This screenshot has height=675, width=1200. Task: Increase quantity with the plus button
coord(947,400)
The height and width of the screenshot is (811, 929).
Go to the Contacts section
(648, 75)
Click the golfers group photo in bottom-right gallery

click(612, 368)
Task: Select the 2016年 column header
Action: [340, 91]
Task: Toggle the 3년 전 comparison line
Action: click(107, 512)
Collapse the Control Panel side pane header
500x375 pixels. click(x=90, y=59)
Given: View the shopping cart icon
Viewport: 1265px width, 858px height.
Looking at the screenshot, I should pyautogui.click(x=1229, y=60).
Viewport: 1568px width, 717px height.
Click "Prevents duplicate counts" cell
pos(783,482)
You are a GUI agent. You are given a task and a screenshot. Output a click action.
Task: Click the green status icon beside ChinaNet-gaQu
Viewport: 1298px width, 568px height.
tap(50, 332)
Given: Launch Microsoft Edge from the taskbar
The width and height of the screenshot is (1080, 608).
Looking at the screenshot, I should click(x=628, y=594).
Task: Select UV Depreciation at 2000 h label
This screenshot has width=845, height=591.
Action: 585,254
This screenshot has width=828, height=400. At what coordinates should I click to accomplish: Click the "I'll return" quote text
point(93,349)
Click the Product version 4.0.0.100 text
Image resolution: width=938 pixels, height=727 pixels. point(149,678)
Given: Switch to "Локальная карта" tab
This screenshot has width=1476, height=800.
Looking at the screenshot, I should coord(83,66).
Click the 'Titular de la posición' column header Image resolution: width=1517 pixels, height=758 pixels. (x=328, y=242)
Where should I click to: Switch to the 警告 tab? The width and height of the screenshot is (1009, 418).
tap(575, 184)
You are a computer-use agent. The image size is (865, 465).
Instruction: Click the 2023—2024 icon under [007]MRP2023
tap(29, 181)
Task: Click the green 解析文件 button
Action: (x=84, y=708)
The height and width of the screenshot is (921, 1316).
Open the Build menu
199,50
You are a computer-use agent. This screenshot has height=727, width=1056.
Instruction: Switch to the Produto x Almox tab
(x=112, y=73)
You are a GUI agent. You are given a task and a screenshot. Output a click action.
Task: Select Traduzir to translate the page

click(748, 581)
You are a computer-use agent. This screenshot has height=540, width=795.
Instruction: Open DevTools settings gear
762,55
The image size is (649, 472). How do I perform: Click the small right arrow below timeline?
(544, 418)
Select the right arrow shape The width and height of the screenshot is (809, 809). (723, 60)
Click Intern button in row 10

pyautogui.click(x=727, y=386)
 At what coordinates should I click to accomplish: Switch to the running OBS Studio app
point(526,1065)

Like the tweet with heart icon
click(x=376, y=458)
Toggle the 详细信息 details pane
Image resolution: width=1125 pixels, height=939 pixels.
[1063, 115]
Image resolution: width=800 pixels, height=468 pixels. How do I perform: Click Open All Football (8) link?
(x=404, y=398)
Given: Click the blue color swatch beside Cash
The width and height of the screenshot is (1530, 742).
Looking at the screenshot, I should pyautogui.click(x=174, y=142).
━━━━━━━━━━━━━━━━
:: WORK TO COMPLETE ::
Please copy each line above exactly as written.

:: TASK RESULT ::
This screenshot has height=675, width=1200. Task: Increase quantity with the plus button
coord(947,400)
The height and width of the screenshot is (811, 929).
Go to the Contacts section
(648, 75)
Click the golfers group photo in bottom-right gallery

click(612, 368)
Task: Select the 2016年 column header
Action: [340, 91]
Task: Toggle the 3년 전 comparison line
Action: click(107, 512)
Collapse the Control Panel side pane header
500x375 pixels. click(x=90, y=59)
Given: View the shopping cart icon
Viewport: 1265px width, 858px height.
Looking at the screenshot, I should pyautogui.click(x=1229, y=60).
Viewport: 1568px width, 717px height.
Click "Prevents duplicate counts" cell
pos(783,482)
You are a GUI agent. You are given a task and a screenshot. Output a click action.
Task: Click the green status icon beside ChinaNet-gaQu
Viewport: 1298px width, 568px height.
tap(50, 332)
Given: Launch Microsoft Edge from the taskbar
The width and height of the screenshot is (1080, 608).
Looking at the screenshot, I should click(x=628, y=594).
Task: Select UV Depreciation at 2000 h label
This screenshot has width=845, height=591.
Action: 585,254
This screenshot has width=828, height=400. At what coordinates should I click to accomplish: Click the "I'll return" quote text
point(93,349)
Click the Product version 4.0.0.100 text
Image resolution: width=938 pixels, height=727 pixels. point(149,678)
Given: Switch to "Локальная карта" tab
This screenshot has width=1476, height=800.
Looking at the screenshot, I should coord(83,66).
Click the 'Titular de la posición' column header Image resolution: width=1517 pixels, height=758 pixels. (x=328, y=242)
Where should I click to: Switch to the 警告 tab? The width and height of the screenshot is (1009, 418).
tap(575, 184)
You are a computer-use agent. The image size is (865, 465).
Instruction: Click the 2023—2024 icon under [007]MRP2023
tap(29, 181)
Task: Click the green 解析文件 button
Action: (x=84, y=708)
The height and width of the screenshot is (921, 1316).
Open the Build menu
199,50
You are a computer-use agent. This screenshot has height=727, width=1056.
Instruction: Switch to the Produto x Almox tab
(x=112, y=73)
You are a GUI agent. You are given a task and a screenshot. Output a click action.
Task: Select Traduzir to translate the page

click(748, 581)
You are a computer-use agent. This screenshot has height=540, width=795.
Instruction: Open DevTools settings gear
762,55
The image size is (649, 472). How do I perform: Click the small right arrow below timeline?
(544, 418)
Select the right arrow shape The width and height of the screenshot is (809, 809). (723, 60)
Click Intern button in row 10

pyautogui.click(x=727, y=386)
 At what coordinates should I click to accomplish: Switch to the running OBS Studio app
point(526,1065)

Like the tweet with heart icon
click(x=376, y=458)
Toggle the 详细信息 details pane
Image resolution: width=1125 pixels, height=939 pixels.
[1063, 115]
Image resolution: width=800 pixels, height=468 pixels. How do I perform: Click Open All Football (8) link?
(x=404, y=398)
Given: Click the blue color swatch beside Cash
The width and height of the screenshot is (1530, 742).
Looking at the screenshot, I should pyautogui.click(x=174, y=142).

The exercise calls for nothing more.